Road trips always relaxed me. The sight of the road disappearing under the car, the long stretch ahead. Towns, villages flashing by like mini movies with an unwritten script, trees, meadows, factories, truck rest-stops. People in other cars, I wonder where they’re going, sometimes you see a bike roped to the truck left ajar, kids fighting in the back seat, maybe they’re on their way to their grandparents.
Us, we’re just driving to clear our heads, to be together alone. In the beginning we make small talk, how are you, how’s your partner, your mom, your dog, work and kids. Then we sit in silence, it’s deafening at first, like a forgotten noise, it grows louder and louder until it suddenly disappears, becomes a comfortable silence, and we’re ready. The CD player smoothly swallows our old disc, the playlist starts playing, one of us turns up the volume, we roll down our the windows, and we begin to sing. Each has her favorite song, her favorite lyrics, sometimes we’re not sure what they are, so we improvise. I scream loudest to “Chasing Cars,” my friend to “Crash into Me,” and the other to “Wisemen.”

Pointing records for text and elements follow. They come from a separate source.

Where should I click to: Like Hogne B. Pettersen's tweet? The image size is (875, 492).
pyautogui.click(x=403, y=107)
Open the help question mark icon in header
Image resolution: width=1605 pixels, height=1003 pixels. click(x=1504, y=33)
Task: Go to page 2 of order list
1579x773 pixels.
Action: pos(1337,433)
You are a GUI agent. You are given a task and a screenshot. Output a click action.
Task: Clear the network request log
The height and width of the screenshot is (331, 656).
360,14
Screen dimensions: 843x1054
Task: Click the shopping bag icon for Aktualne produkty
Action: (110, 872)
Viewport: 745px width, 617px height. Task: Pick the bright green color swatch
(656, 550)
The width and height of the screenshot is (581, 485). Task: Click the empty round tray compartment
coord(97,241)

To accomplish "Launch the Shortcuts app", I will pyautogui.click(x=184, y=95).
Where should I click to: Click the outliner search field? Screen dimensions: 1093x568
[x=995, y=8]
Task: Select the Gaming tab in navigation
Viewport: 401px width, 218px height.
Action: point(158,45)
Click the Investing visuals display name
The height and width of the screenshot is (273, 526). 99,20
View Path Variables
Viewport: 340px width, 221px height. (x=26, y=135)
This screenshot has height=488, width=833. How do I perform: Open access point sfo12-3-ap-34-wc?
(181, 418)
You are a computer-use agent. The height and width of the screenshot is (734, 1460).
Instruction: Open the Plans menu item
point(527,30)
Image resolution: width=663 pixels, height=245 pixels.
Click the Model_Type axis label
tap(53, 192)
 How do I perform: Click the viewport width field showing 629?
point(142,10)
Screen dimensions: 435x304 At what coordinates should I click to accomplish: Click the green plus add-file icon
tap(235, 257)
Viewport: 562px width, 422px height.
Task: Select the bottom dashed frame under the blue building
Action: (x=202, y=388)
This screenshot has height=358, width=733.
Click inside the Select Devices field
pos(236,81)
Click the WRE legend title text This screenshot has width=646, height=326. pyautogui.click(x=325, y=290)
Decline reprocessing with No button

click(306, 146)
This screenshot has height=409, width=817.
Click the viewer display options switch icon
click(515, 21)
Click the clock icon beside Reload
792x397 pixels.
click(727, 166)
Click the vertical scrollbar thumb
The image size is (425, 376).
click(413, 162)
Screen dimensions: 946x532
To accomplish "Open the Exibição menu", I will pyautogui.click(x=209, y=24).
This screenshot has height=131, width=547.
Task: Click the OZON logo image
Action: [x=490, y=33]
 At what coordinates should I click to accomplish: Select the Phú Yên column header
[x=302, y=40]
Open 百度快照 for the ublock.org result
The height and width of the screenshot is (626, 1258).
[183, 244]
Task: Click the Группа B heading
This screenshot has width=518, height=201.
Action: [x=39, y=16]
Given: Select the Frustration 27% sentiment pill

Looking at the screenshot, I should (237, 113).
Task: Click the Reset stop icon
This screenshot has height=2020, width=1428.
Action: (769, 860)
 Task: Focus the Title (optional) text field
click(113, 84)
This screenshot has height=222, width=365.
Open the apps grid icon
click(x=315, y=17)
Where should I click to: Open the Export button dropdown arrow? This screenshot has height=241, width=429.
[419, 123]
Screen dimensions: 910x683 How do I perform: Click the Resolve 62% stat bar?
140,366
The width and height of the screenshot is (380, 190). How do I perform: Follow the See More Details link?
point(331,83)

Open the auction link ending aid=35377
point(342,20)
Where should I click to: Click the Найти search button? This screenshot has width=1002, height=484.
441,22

We reach our destination with hair dos of bad 1980s punk rockers or three women that have stuck wet fingers in sockets, but our cheeks are rosy, we’re high on the abundant countryside oxygen and singing has worked it marvel of stress release.
We used to take these road trips whenever we wanted, never really appreciating them because it’s hard to appreciate what you easily have. Now they happen once or twice a year, and feel like the most precious gift anyone has ever given us. Simple. Real. Free.